Tuesday, November 19, 2013

One Thousand White Women

My goal is to read 100 books by the end of 2013.  I just finished book 80.

One Thousand White Women: The Journals of May Dodd by Jim Fergus

Summary:
Historical fiction.

*The actual historical event*:   At a peace conference in 1854, a North Cheyenne chief requested that the U.S. Army provide one thousand white women as brides for his warriors; they reasoned this would be a good way to assimilate the Indians into Western civilization.  The request was denied.

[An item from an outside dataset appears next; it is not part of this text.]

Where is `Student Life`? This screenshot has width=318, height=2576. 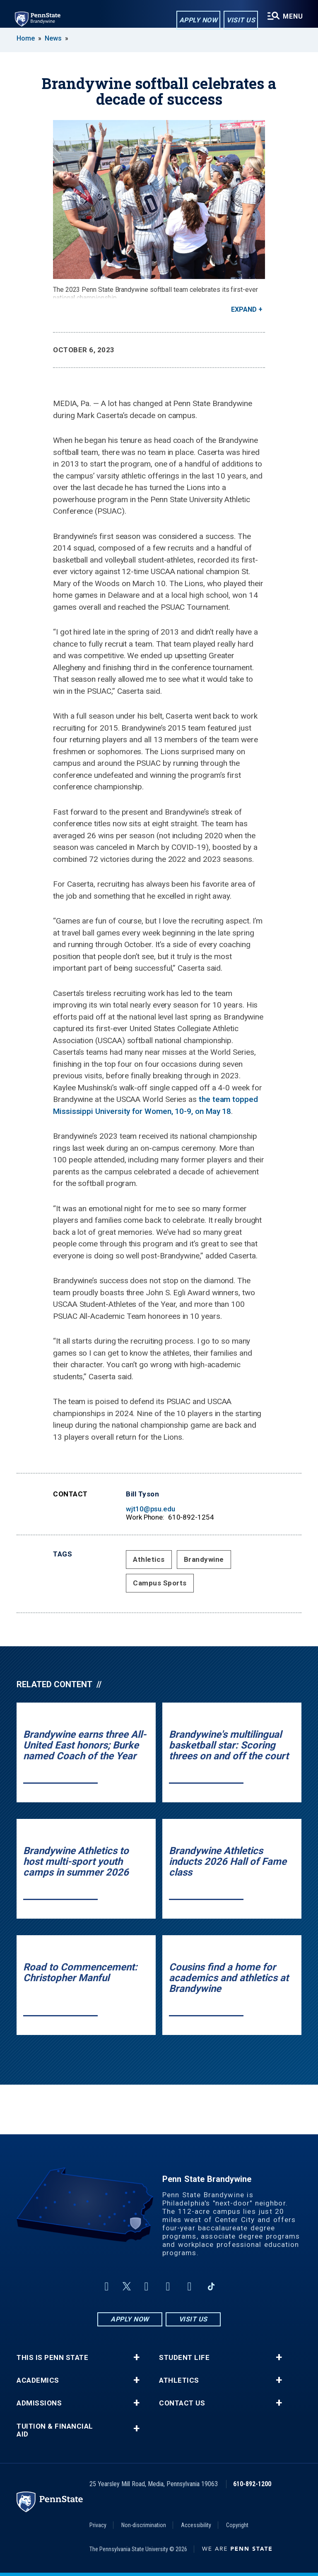 Student Life is located at coordinates (184, 2358).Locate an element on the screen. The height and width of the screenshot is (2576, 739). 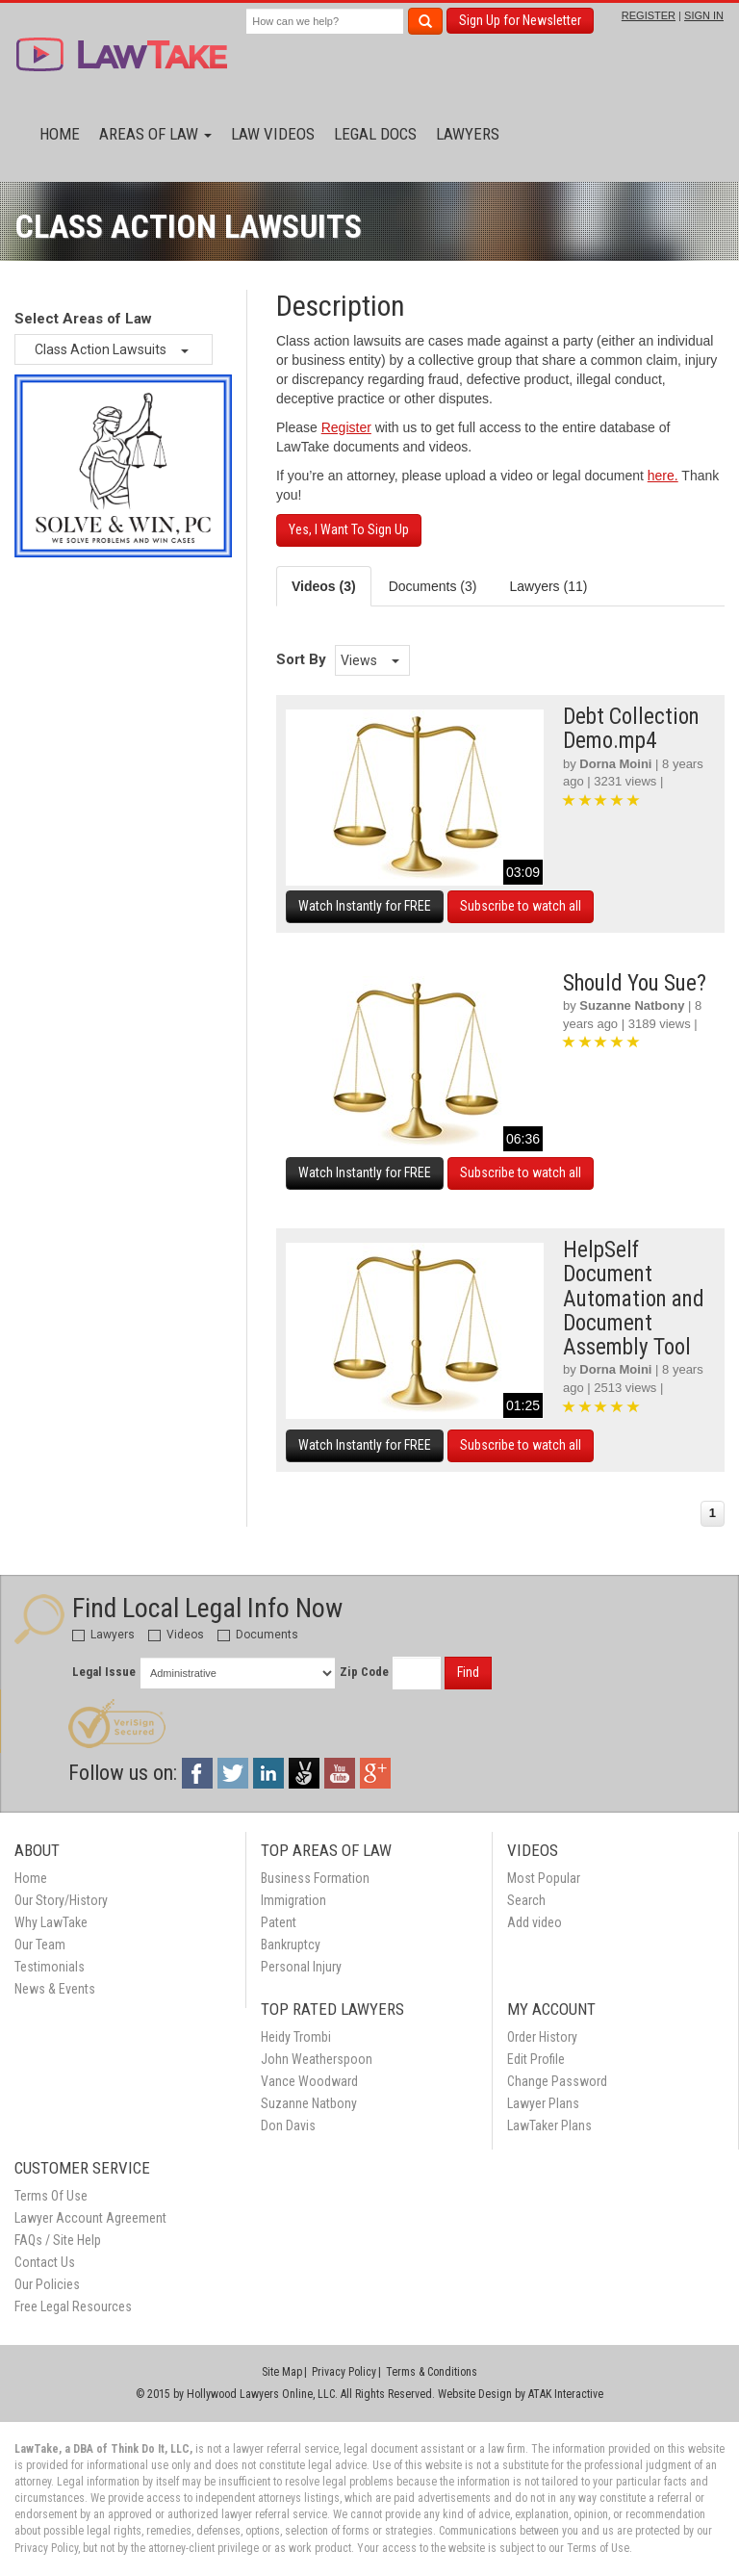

*In the book*:  The request was approved.  May Dodd chooses to participate in the secret government program to escape her family after being committed to an insane asylum for loving a man beneath her station.  The story follows her journey west, her marriage to Little Wolf, and her conflict between two loves and two worlds.

My Opinion:
May Dodd is an excellent narrator because she is romantic and dramatic but also straightforward and honest.  The author has a very descriptive writing style; even the act of squatting to urinate was given poetic phrasing ("for the place I occupy on earth is no more permanent than the water I now make, absorbed by the sandy soil, dried instantly by the constant prairie wind...").
The ending was a bit abrupt but I understand the reasons why and the epilogue helped wrap everything up.
This is a solid book and I will read other books by the author.

Quote from the Book:
"Frankly, from the way I have been treated by the so-called 'civilized' people in my life, I rather look forward to residency among the savages."